-- Svolgi quanto segue --
• 1. Rispondi a queste domande sull'intervista a Boris Akunin:
(a) Da quale anno lo scrittore si trova all'estero?
(b) A quanti anni è stato condannato in contumacia nel luglio del 2025?
(c) In quale anno, secondo lui, la sua vita è cambiata drasticamente?
• 2. Riprendi l'intervista a Boris Akunin subito dopo l'ultima frase del brano.

Nella cornice del festival Pordenonelegge abbiamo intervistato lo scrittore russo Boris Akunin (pseudonimo di Grigorij Čhartišvili). Autore di successo, in particolare di romanzi gialli di ambientazione storica, è noto per le posizioni politiche apertamente contrarie al regime putiniano, motivo per cui si trova all’estero dal 2014. Lo scorso anno è stato inserito nell’elenco degli “agenti stranieri” e nel luglio del 2025 è stato condannato in contumacia a 14 anni. Oltre che scrittore, Boris Akunin è anche traduttore di letteratura giapponese, inglese e americana.
Boris Akunin, lei è molto noto per i suoi gialli ambientati nel passato. In particolare, la serie di romanzi che vede come protagonista Erast Fandorin ha riscosso un enorme successo in Russia e all’estero. Dopodiché si è dedicato a un meticoloso studio di ambito storico, risultato nel suo lavoro intitolato Istorija rossijskogo gosudarstva (Storia dello Stato russo). Ora invece ha pubblicato questo romanzo, L’avvocato del diavolo, che risulta essere di tutt’altro genere. Come ha sviluppato l’idea per questo libro?
La mia vita, come quella di molti ucraini e russi, è cambiata drasticamente nel 2022. È come se ci fossimo risvegliati in un altro mondo, in un mondo tragico. Questo romanzo è stato per me come un riflesso nervoso causato da questa nuova realtà. È un tipo di scrittura molto inusuale per me.
Uno scrittore deve sempre guardare avanti, verso il futuro. Gli scrittori non sono giornalisti. Io allora riflettevo su cosa sarà della Russia quando terminerà questa guerra, chiedendomi se ci sarà la fine della dittatura e mi sono risposto che no, non è sufficiente la fine della guerra.
La Russia è un paese che tende ad assumere costantemente la forma di un impero e la mia più grande paura è che questo possa succedere ora di nuovo. Non sono particolarmente intimorito da Putin, perché i Putin vanno e vengono, il tempo di questo Putin un giorno finirà. Ma non c’è garanzia che questa minaccia non si ponga nuovamente di fronte al mondo. È questo il tema del libro.

-- Dati --

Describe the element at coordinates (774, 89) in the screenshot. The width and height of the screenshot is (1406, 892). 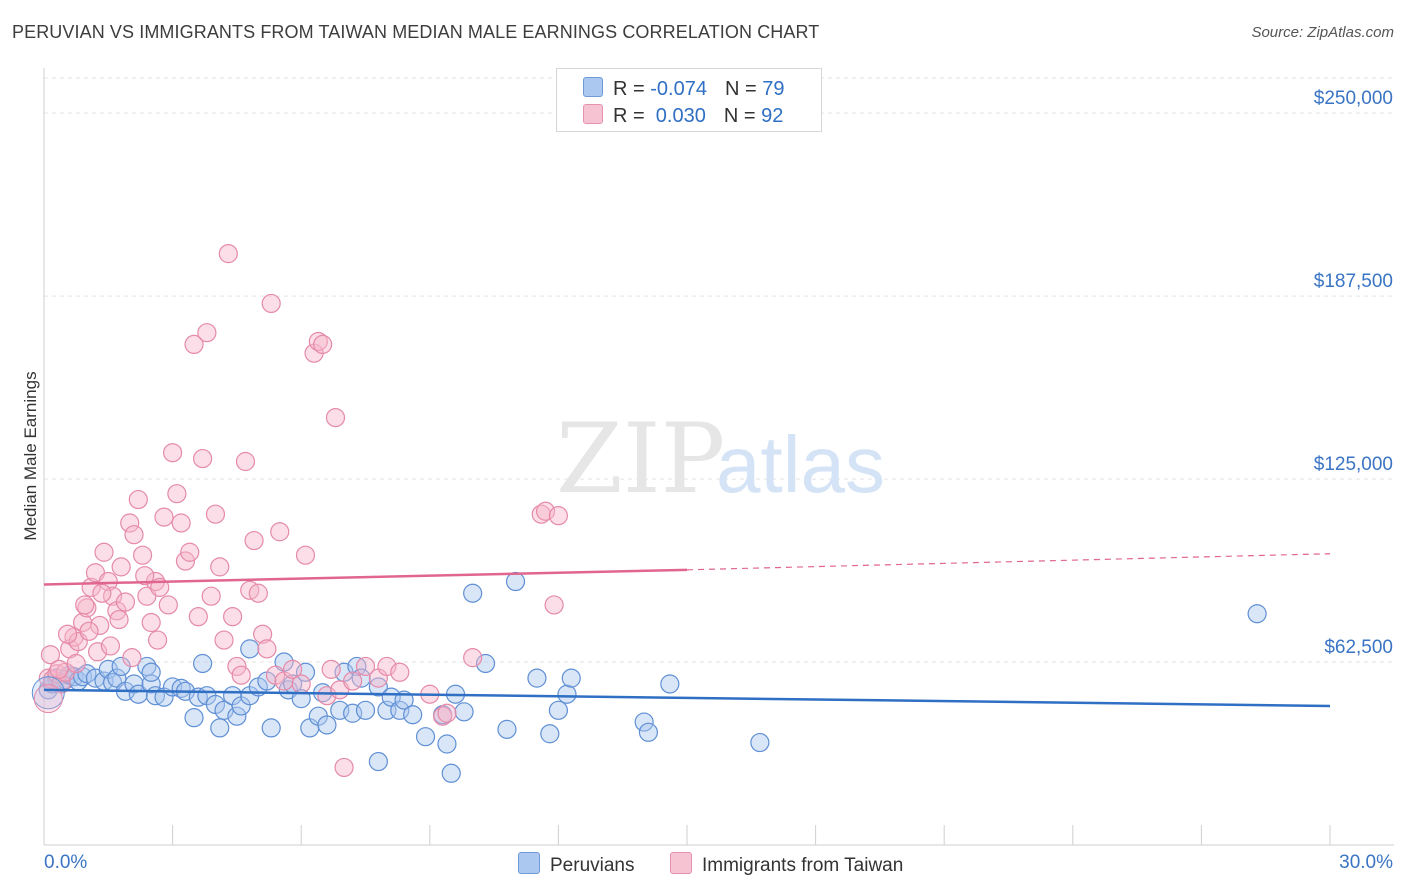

* * *

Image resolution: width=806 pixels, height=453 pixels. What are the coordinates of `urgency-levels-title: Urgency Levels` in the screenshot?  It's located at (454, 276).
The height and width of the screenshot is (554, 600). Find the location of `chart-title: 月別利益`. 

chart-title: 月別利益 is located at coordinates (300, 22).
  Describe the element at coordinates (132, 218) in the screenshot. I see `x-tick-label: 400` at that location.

-- Risposte per compito --
• 1.
(a) Dal 2014.
(b) A 14 anni.
(c) Nel 2022.

• 2.
Nella storia della letteratura russa, come sappiamo, il rapporto tra il potere politico e gli scrittori è sempre stato quantomeno conflittuale, per usare un eufemismo. Mi pare di capire che il suo romanzo si inserisce di diritto in questa tradizione storica e letteraria. Dopotutto, Lei stesso come persona, come autore si inserisce perfettamente in questa tradizione. È qualcosa che cambierà mai?
È un’ottima domanda. È vero che sono sempre esistite due Russie, come fossero un’aquila bicefala con una testa rivolta all’impero, alla dittatura, e l’altra rivolta alla libertà, alla dignità umana. La prima testa è rappresentata da chi sostiene l’ideologia imperiale; sono persone che sono cambiate di generazione in generazione, hanno assunto vari nomi, che si trattasse di impero zarista o di impero sovietico, ma la sostanza non cambia da un punto di vista ideologico. L’altra testa è invece rappresentata dagli intellettuali, dagli scrittori, sempre in opposizione a chi ho appena descritto.
Quando ho iniziato a scrivere romanzi, alla fine degli anni Novanta, pensavamo che tutto questo fosse ormai superato, che fosse finito, pensavamo di trovarci davanti alla “fine della storia”, per riprendere Fukuyama, e che avremmo vissuto da lì in poi per sempre felici e contenti. Io volevo diventare uno scrittore di letteratura d’intrattenimento, volevo far divertire le persone, i miei lettori e divertirmi io stesso. Volevo essere uno scrittore veramente non russo.
E ora 25 anni dopo, cosa che mi fa un po’ sorridere, mi ritrovo nel ruolo tradizionale dello scrittore dissidente russo che combatte la dittatura, che scrive con serietà di politica. E questo perché non ci sono alternative.
Se sei uno scrittore, devi scrivere quello che pensi, devi essere libero. Perché uno scrittore che non è libero è una contraddizione in termini, un paradosso, non è più uno scrittore. Mi spiace molto per i miei colleghi che sono rimasti in Russia e che ora devono tacere, stare zitti o, ancora peggio, autocensurarsi, il che è terribile per uno scrittore.
Oppure recuperare una sorta di linguaggio esopico, giocare con le allegorie…
Certo, si possono aggirare gli ostacoli e si può lasciar intendere. Io sono cresciuto nell’Unione Sovietica, ho visto molte di queste cose: c’erano scrittori o registi che amavano la libertà e che lasciavano degli indizi per il pubblico, che a sua volta faceva capire di aver capito. Io odiavo tutto questo, non lo potevo sopportare.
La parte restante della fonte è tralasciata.